La transizione intelligente dell’attività di consulenza all’interno dello Studio
di Giuseppe Ossoli – Estratto dell’articolo pubblicato a Gennaio 2016 sul Consulente Tributario
La cosiddetta “consulenza di massa” ha cessato da tempo di costituire il paradigma della professione, perché è stata progressivamente privata dei propri mercati di riferimento. La consulenza tributaria deve trovare il suo sfogo nelle nicchie e specializzarsi, inserendosi in segmenti di mercato che devono essere serviti con un’attenzione crescente, tale da generare uno scambio conoscitivo e reciproco sulle capacità professionali di ognuno e sollecitare a rispondere con un’offerta sempre più sofisticata di prodotti e servizi. Questa tendenza potrebbe benissimo stare all’origine di una nuova possibile rivoluzione professionale che ci identificherebbe come importanti interlocutori di una società moderna e che ci qualificherebbe come validi professionisti, dandoci credibilità. Non è dal perimetro dei soli Studi di elaborazione dati, di ogni dimensione, che verrà nel futuro una possibilità rilevante di sviluppo dell’occupazione e della nostra professionalità.

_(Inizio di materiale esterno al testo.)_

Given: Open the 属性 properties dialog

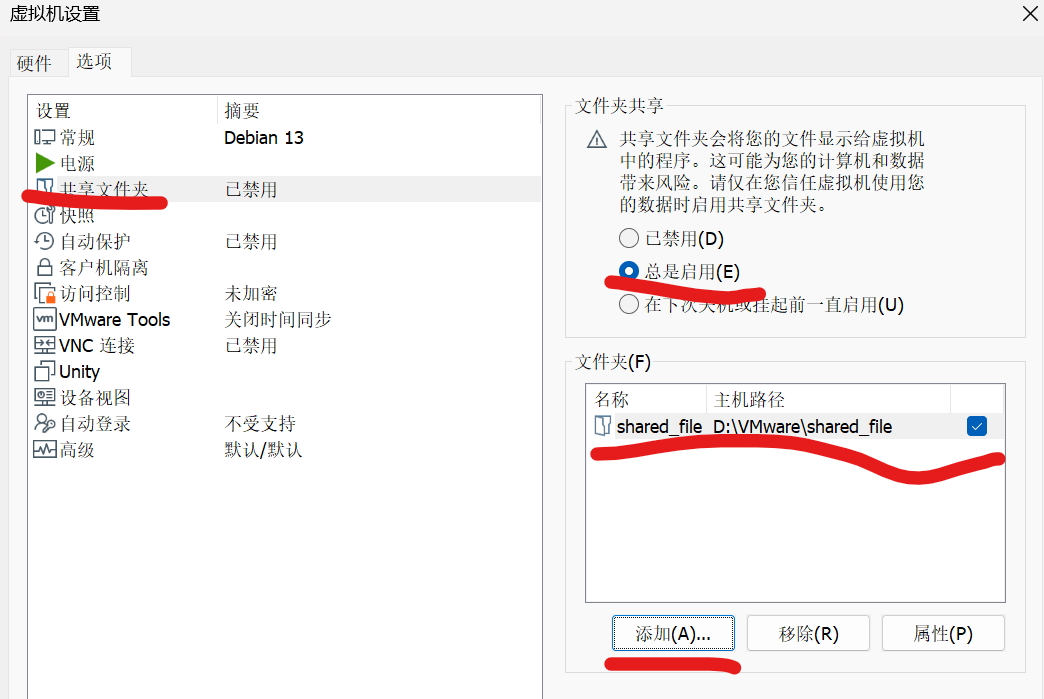Looking at the screenshot, I should pyautogui.click(x=943, y=632).
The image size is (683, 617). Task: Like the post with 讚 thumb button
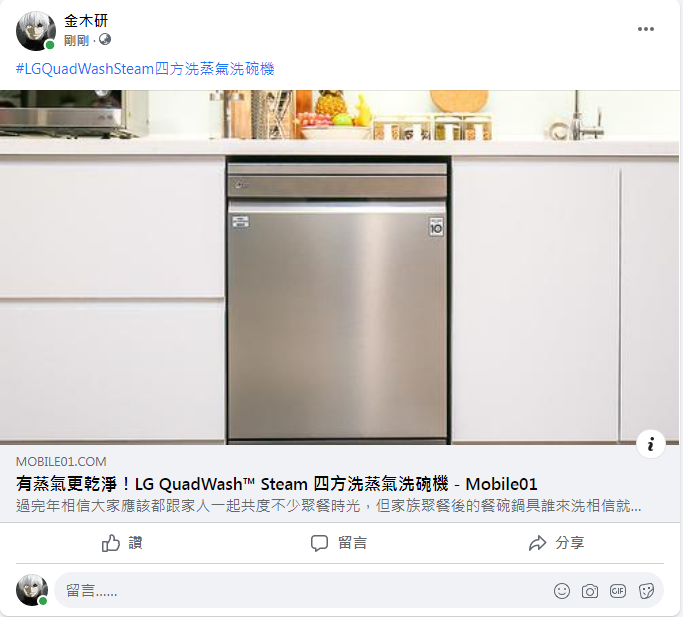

Per ottenere valore aggiunto, compreso creare nuovi posti di lavoro, bisogna rivolgere lo sguardo altrove: nella “service economy”, nel frastagliato arcipelago del terziario, dove vanno potenziate produttività ed efficienza, acquisendo un respiro anche internazionale. Dobbiamo avere il coraggio di immaginare i nostri Studi con i lineamenti che già oggi si scorgono, con quella fluidità di relazioni che sorregge un magma di attività differenziate. Lo notiamo anche durante i nostri incontri e l’ultima Assemblea Nazionale è stata un’ennesima riprova di tutto ciò. È una prospettazione, questa, che manda in crisi le attitudini consolidate utilizzate per parlare del lavoro e per giudicare la sua qualità, ma che non di meno va accertata fino in fondo nella sua realtà. L’elaborazione pura non svanisce per questo dal nostro orizzonte, né, come potrebbe sembrare in prima battuta, scema di rilievo, ma non può essere la componente che appone il proprio timbro alla società. Gli Studi e la popolazione lavorativa che li abitano rimarranno anche nel nostro futuro, ma dovremo imparare a leggerli con le categorie diverse rispetto a quelle del passato. Dobbiamo ripensare ai nostri Studi un po’ come alla scuola del professor Keating, che proprio ultimamente ho avuto il piacere di rivedere nel famoso film “L’Attimo fuggente” di Peter Weir ed interpretato dal rimpianto Robin Williams. La riflessione è quella di preparare il nostro futuro leggendo le regole in una prospettiva diversa, con il significato di pensare ad un nuovo modo di esercitare la professione, così come il professor Keating ha ripensato al modo di fare la scuola: con un pizzico di volontà rivoluzionaria. Non che la cosa sia giusta o sbagliata, ma certamente da rivedere: sia la scuola che lo Studio. Il grande Robin Williams sarà per sempre, per tutti noi, il professor John Keating dell’Attimo fuggente. L’indimenticabile professore di lettere che arriva in un college americano e alla prima lezione dice ai ragazzi di strappare le pagine del libro di testo, perché non è su quelle pagine teoriche che si impara a leggere la poesia. Il professore che sale sulla cattedra e da lì, in piedi, in giacca e cravatta e le mani in tasca, dice ai ragazzi che non bisogna fermarsi alle poche e solite certezze, ma saper vedere il mondo da più angolazioni. E se il nuovo “attimo fuggente” fosse interpretato dal “Ragionier Brambilla” della nostra bella provincia italiana?….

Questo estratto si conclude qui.